Is There a Relationship of Operator and Center Volume With Access Site-Related Outcomes? An Analysis From the British Cardiovascular Intervention Society.

Circ Cardiovasc Interv

From the Farr Institute, Institute of Population Health, University of Manchester, Manchester, United Kingdom (W.H., M.S., H.R., I.B., M.A.M.); Department of Cardiology, Queen Elizabeth Hospital, Edgbaston, Birmingham, United Kingdom (P.F.L.); Department of Cardiology, The James Cook University Hospital, Middlesbrough, United Kingdom (M.D.B.); Department of Cardiology, Faculty of Medicine, University of Southampton, Southampton, United Kingdom (N.C.); Department of Cardiology, University Hospital of Wales, Cardiff, United Kingdom (T.K.); Keele Cardiovascular Research Group, Institutes of Science and Technology in Medicine and Primary Care and Health Sciences, Stoke-on-Trent, United Kingdom (C.S.K., J.N., M.A.M.); and Department of Cardiology, Royal Stoke Hospital, University Hospital North Midlands Trust, Stoke-on-Trent, United Kingdom (C.S.K., J.N., M.A.M.).

Published: May 2016

AI Article Synopsis

  • Transradial access for coronary procedures is linked to lower mortality and bleeding complications compared to transfemoral access.
  • The study analyzed over 164,000 procedures, showing a 39% reduction in 30-day mortality with transradial access, influenced by the operator's experience and the volume of radial procedures they perform.
  • Higher operator experience correlates with greater mortality risk reduction, stressing the importance of both total procedural volume and the frequency of transradial access among operators.

Article Abstract

Background: Transradial access is associated with reduced access site-related bleeding complications and mortality post percutaneous coronary intervention. The objective of this study is to examine the relationship between access site practice and clinical outcomes and how this may be influenced by operator and center experience/expertise.

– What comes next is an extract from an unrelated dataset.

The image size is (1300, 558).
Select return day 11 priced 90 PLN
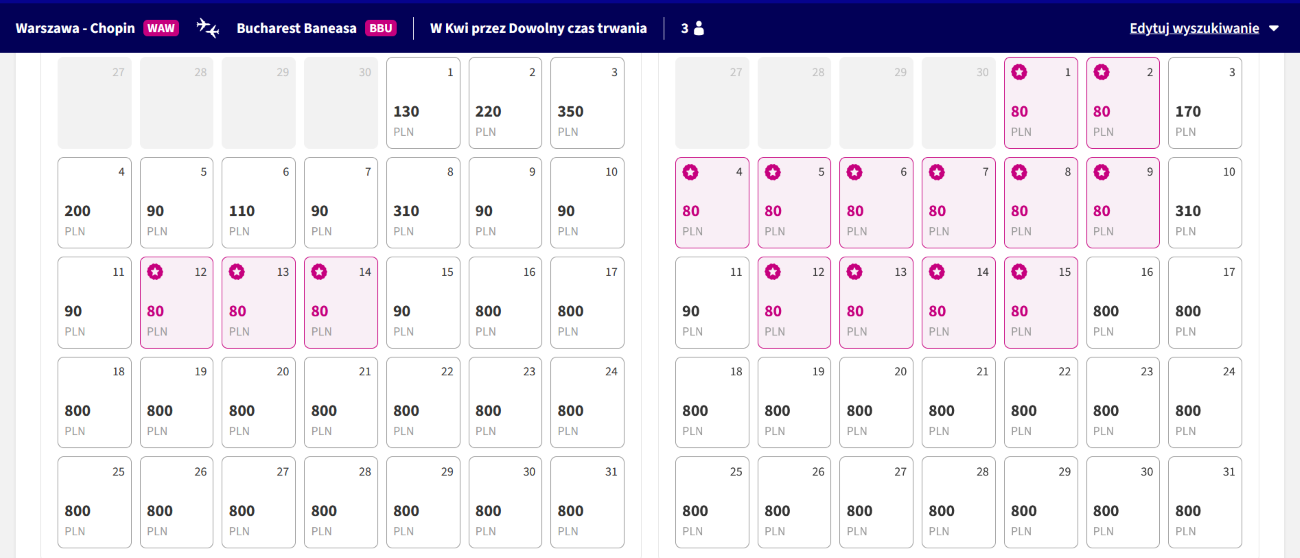point(712,303)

Methods And Results: The influence of operator and center experience/expertise was studied on 30-day mortality, in-hospital major adverse cardiovascular events (a composite of in-hospital mortality and in-hospital myocardial infarction and target vessel revascularization) and in-hospital major bleeding based on access site adopted (radial versus femoral). Operator/center experience/expertise were defined by both total volume and transradial access proportion. A total of 164 395 procedures between 2012 and 2013 in the National Health Service in England and Wales were analyzed. After case-mix adjustment, transradial access was associated with an average odds reduction of 39% for 30-day mortality compared with transfemoral access (odds ratio, 0.61; 95% confidence interval, 0.55-0.68; P<0.001). The magnitude of this risk reduction was modified by increases in total procedural volume and radial proportion at the operator level (odds ratio reduction of 11% per 100 extra procedures, 95% confidence interval, 3%-19%; odds ratio reduction of 6% per 10%-point increase in radial proportion, 95% confidence interval, 1%-11%) with no significant impact of operator radial volume, center total volume, center radial volume, and center radial proportion.

Conclusions: The lower mortality associated with transradial access adoption relates to both the total procedural volume and the proportion of procedures undertaken radially by operator, with operators undertaking the greatest proportion of their procedures radially having the largest relative reduction in mortality risk.